Use of photo-electric receivers of radiation in polarimeters allows to increase considerably their sensitivity, to refuse the darkened rooms, to increase the speed of performance of measurements, to take measurements in ultra-violet and infrared spectral ranges, to investigate substances with the big optical plane. In a habit view the scheme of one of photo-electric polarimeters is provided on fig. 3. The flow of radiation from a light source passes a polarizer, the modulator, the studied sample, the analyzer with the goniometric device in it and gets on the photo-electric receiver, and then in the resonant amplifier who is adjusted on the frequency of modulation, and a phase-sensitive null indicator. At corners of a skreshcheniye, excellent from 90 °, the light flux will have f (frequency of the alternating current feeding the modulator) making modulations at a frequency, the phase a cut depends on the direction of turn of the plane of polarization by the studied substance. Errors of measurements by photo-electric polarimeters lie within 0,02 ° for devices with measuring ranges about several degrees.

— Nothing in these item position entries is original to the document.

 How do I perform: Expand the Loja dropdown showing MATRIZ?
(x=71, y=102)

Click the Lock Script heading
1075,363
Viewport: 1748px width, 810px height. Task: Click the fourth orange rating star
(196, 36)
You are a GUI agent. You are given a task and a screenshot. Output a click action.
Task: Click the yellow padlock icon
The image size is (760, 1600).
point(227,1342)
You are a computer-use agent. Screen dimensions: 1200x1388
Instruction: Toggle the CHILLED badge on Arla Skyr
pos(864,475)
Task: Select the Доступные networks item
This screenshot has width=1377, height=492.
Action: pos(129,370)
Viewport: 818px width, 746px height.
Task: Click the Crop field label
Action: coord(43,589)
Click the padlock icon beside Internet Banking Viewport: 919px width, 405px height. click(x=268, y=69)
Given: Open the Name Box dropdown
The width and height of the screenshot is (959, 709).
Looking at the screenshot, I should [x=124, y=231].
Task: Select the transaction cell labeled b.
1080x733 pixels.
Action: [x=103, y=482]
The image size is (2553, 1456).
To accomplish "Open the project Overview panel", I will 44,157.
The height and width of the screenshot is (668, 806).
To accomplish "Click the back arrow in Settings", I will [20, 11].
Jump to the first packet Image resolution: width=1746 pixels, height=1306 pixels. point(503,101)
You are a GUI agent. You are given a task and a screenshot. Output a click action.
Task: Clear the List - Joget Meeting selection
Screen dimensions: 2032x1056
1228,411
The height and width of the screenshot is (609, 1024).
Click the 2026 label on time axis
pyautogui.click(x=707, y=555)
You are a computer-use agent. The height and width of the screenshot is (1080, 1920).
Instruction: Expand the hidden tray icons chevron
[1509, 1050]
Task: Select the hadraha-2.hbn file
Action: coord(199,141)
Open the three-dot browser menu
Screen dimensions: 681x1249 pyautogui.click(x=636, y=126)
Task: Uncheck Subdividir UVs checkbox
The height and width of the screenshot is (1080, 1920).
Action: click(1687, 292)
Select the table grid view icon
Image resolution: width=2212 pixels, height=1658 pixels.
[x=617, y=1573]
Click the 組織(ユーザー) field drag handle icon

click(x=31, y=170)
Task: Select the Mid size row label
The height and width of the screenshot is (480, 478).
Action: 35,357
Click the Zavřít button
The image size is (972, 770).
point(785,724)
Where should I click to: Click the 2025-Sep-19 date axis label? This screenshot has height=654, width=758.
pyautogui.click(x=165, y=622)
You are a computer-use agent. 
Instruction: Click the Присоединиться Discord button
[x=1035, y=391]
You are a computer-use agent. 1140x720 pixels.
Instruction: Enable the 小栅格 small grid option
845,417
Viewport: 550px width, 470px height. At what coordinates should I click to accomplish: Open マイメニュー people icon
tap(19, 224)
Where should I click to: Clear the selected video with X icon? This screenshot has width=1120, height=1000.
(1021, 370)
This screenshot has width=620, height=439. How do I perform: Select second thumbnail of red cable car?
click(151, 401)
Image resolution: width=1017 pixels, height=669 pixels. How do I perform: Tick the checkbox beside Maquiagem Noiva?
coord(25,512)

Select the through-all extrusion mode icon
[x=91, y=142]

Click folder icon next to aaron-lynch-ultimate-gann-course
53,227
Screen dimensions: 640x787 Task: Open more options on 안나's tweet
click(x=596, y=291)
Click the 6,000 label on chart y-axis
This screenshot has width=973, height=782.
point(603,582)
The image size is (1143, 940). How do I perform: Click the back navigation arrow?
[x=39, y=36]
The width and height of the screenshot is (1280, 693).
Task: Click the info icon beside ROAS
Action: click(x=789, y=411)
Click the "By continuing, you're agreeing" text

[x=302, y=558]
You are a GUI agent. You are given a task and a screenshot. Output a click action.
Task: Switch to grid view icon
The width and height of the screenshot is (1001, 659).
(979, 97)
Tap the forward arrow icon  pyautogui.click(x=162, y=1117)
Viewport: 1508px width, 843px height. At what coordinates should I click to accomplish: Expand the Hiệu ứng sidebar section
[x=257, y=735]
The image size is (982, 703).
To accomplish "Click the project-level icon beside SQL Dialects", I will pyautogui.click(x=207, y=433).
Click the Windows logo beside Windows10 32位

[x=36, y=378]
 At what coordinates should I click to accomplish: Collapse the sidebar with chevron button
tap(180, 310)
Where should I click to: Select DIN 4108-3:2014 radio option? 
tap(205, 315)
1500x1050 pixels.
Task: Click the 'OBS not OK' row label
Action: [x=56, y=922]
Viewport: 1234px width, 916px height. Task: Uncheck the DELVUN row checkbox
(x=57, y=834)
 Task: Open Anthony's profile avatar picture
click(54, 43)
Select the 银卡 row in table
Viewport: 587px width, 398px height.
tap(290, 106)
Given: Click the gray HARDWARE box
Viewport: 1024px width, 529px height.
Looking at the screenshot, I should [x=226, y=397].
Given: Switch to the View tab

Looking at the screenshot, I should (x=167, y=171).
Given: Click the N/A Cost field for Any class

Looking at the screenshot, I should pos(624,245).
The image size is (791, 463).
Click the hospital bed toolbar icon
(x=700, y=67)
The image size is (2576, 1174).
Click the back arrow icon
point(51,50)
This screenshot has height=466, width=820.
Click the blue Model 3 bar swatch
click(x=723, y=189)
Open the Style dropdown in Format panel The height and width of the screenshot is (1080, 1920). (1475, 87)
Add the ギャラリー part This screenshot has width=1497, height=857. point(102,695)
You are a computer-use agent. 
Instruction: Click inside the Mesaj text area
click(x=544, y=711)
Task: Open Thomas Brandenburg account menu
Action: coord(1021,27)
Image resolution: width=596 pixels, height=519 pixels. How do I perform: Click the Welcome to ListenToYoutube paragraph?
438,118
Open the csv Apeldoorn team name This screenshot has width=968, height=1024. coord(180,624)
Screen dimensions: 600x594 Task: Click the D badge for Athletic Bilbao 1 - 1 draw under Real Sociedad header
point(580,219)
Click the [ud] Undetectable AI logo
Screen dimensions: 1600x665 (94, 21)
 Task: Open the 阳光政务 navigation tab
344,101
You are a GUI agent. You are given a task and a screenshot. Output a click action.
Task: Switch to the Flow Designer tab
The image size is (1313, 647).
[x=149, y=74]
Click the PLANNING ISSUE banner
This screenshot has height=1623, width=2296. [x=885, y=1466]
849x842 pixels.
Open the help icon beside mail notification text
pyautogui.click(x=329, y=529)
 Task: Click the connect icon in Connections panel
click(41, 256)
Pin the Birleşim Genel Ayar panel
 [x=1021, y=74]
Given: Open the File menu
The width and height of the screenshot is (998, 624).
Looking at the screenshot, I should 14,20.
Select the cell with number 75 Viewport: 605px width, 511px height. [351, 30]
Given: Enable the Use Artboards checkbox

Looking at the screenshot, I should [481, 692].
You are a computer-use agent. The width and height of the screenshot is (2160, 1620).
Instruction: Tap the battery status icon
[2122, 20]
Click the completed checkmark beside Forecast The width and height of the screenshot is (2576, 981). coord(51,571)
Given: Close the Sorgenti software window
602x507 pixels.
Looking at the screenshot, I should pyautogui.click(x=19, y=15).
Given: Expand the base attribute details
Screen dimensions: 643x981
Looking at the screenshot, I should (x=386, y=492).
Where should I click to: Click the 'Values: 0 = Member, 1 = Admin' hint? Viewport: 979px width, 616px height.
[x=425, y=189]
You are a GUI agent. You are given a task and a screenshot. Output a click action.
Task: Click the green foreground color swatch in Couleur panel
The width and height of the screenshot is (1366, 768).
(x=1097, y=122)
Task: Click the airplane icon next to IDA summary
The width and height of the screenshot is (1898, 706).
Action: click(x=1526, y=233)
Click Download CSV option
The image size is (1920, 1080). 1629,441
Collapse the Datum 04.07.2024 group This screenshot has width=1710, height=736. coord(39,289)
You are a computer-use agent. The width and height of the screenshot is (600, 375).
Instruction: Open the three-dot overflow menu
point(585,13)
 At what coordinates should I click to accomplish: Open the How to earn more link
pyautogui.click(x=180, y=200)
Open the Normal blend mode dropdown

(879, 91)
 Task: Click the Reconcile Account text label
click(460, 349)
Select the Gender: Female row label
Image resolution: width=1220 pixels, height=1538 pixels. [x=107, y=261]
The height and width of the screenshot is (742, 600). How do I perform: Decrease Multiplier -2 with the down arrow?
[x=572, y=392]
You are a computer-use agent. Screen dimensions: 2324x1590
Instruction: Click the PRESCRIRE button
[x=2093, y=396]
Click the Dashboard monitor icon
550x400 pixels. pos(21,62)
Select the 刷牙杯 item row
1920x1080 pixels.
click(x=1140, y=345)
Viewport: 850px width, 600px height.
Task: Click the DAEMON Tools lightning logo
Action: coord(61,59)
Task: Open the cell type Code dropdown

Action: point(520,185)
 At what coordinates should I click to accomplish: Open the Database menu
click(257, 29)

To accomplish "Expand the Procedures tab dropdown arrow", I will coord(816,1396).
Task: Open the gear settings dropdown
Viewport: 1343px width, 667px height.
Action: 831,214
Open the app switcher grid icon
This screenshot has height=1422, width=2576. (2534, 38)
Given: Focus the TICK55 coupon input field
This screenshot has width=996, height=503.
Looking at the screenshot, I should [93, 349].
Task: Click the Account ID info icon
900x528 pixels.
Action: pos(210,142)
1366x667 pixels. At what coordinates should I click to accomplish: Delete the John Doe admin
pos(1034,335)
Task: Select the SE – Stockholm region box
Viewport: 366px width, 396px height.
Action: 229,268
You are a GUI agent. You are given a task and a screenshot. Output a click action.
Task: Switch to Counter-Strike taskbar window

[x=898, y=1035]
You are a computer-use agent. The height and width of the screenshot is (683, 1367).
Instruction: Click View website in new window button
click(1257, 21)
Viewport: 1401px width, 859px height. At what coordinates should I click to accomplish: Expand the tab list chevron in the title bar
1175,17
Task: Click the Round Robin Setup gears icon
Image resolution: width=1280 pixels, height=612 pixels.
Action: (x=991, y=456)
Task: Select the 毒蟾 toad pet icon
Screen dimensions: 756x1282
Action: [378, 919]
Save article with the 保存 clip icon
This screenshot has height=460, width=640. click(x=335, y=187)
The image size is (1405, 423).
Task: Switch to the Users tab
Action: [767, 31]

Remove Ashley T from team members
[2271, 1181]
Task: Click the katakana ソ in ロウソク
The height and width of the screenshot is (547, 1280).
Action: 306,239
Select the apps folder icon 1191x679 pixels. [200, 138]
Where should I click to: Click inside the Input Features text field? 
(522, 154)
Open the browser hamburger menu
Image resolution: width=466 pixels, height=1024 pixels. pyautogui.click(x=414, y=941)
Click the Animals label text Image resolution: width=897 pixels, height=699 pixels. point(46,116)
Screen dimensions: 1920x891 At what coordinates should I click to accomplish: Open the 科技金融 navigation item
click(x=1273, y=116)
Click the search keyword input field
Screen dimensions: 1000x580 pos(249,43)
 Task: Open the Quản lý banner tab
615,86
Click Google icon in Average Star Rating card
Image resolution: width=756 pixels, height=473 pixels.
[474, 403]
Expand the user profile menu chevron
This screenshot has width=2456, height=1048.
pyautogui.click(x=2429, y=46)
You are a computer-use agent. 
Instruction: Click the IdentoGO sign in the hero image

Bibliography: Vellyuz L., Legrand M. and Groshan M. An optical circular dichroism, the lane with English, M., 1967; Volkova E. A. Polarizing measurements, M., 1974; Wolkenstein M. W. Molecular biophysics, page 315, M., 1975; Optical rotatory dispersion and a circular dichroism in organic chemistry, under the editorship of G. Snatts-ke, the lane with English, M., 1970; Kudryavtsev V. I. Automatic saccharimeter, Sugar prom-st, No. 11, page 14, 1953; The cell nucleus, ed. by H. Busch, v. 5’ p. 55, 99, N. Y., 1978; J i r g e n s o n s B.’ Optical activity of proteins and other mac-r o m about 1 ec u 1 e s, B. — N. Y., 1973.
I. A. Bolotina; M. Ya. Kaabak (tekhn.).